I believe Jeff is how I heard about Turing in the first place (or at least the first time I saw their stuff working.)

Sure enough he still has the old videos up and I was wrong; it had 7 slots not 6, which means the new one loses almost half its slots, and explains some of my remembered disappointment.

https://www.jeffgeerling.com/blog/2020/raspberry-pi-cluster-...




Yeah; they went for expansion over raw compute capacity. It's an odd tradeoff, since I think for my own needs, I would like at least one M.2 slot, and maybe an A+E-key or mPCIe for a 4G/5G modem, but I don't need two, nor USB 3. That, plus going from an 8-port switch chip to more is probably expensive.

The DeskPi Super6C is more compact and IMO a little more compute focused.
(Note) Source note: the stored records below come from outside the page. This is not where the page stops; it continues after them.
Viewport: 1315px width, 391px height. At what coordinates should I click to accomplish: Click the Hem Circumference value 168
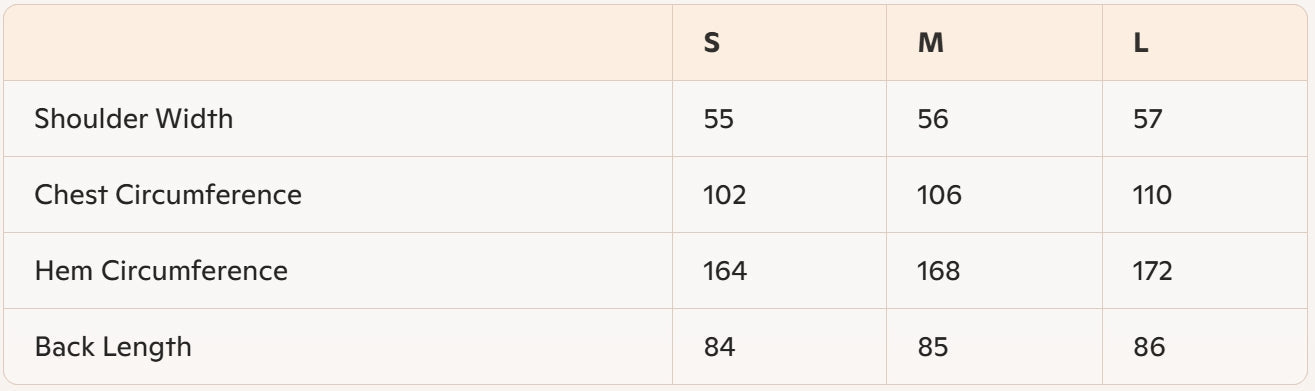[939, 271]
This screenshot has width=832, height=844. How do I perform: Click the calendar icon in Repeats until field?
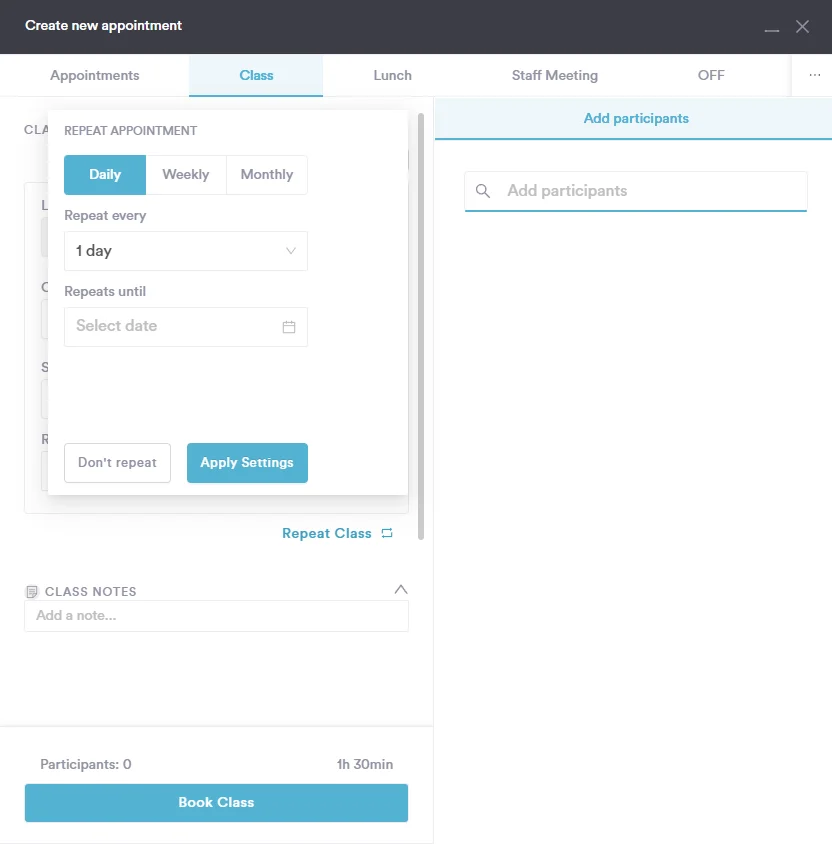289,327
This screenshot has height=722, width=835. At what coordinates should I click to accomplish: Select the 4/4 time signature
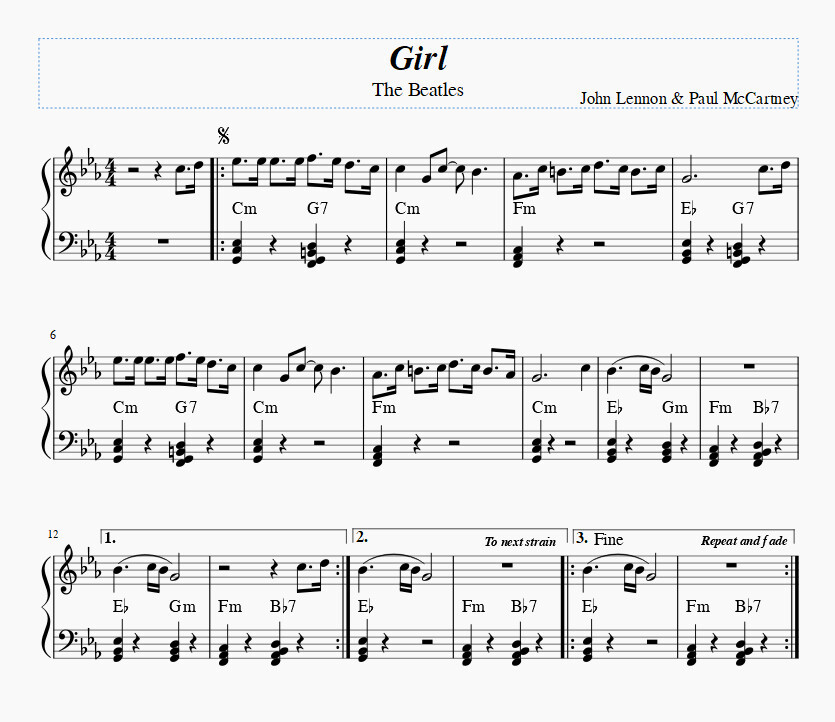coord(109,171)
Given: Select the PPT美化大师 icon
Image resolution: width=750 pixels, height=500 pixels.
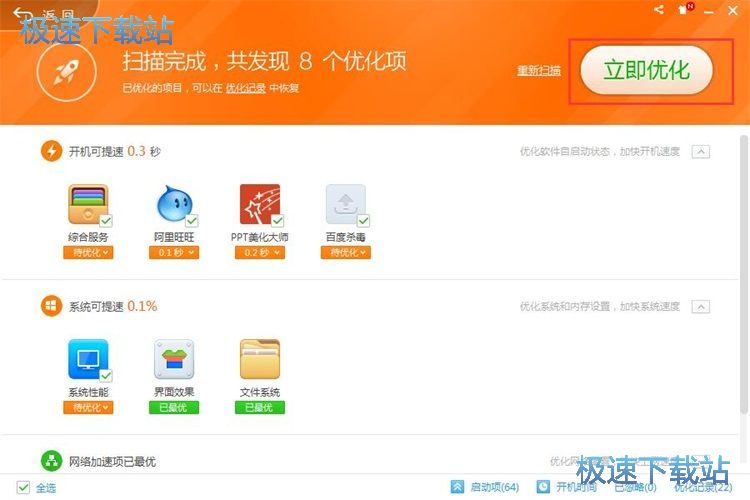Looking at the screenshot, I should pos(259,205).
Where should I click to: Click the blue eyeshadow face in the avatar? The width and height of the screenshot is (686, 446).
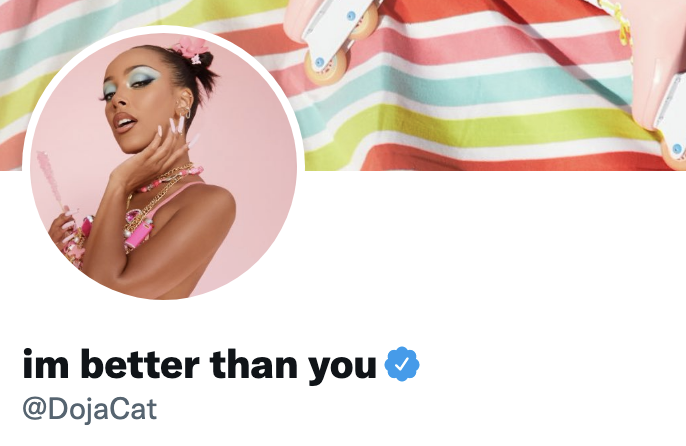point(130,102)
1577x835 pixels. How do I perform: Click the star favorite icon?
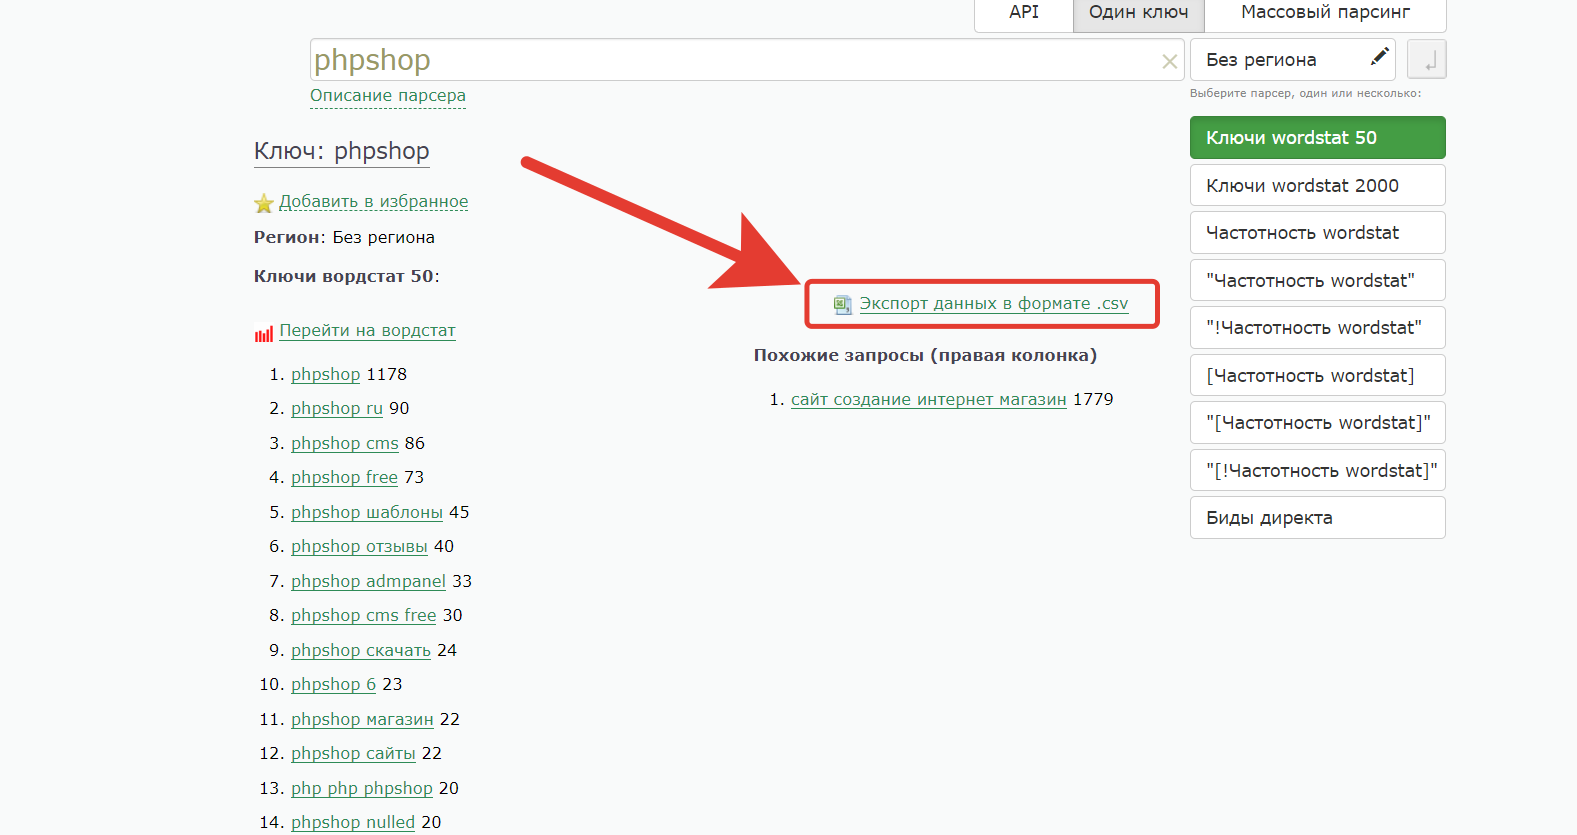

Both serve a purpose. I do like the BMC included on the Turing Pi 2, and it makes me more comfortable running it in production (easy to re-flash a node remotely if I need to).


I watched part of the video yesterday. I think he had 4 NVMe drives in M.2 slots on the underside of the board.

Their placement of the power supply is also unfortunate. They probably should move the slots over half an inch and rotate the power 90° so it doesn’t block airflow for front mounted case fans.

And it really should have a 2.5 Gb Ethernet port.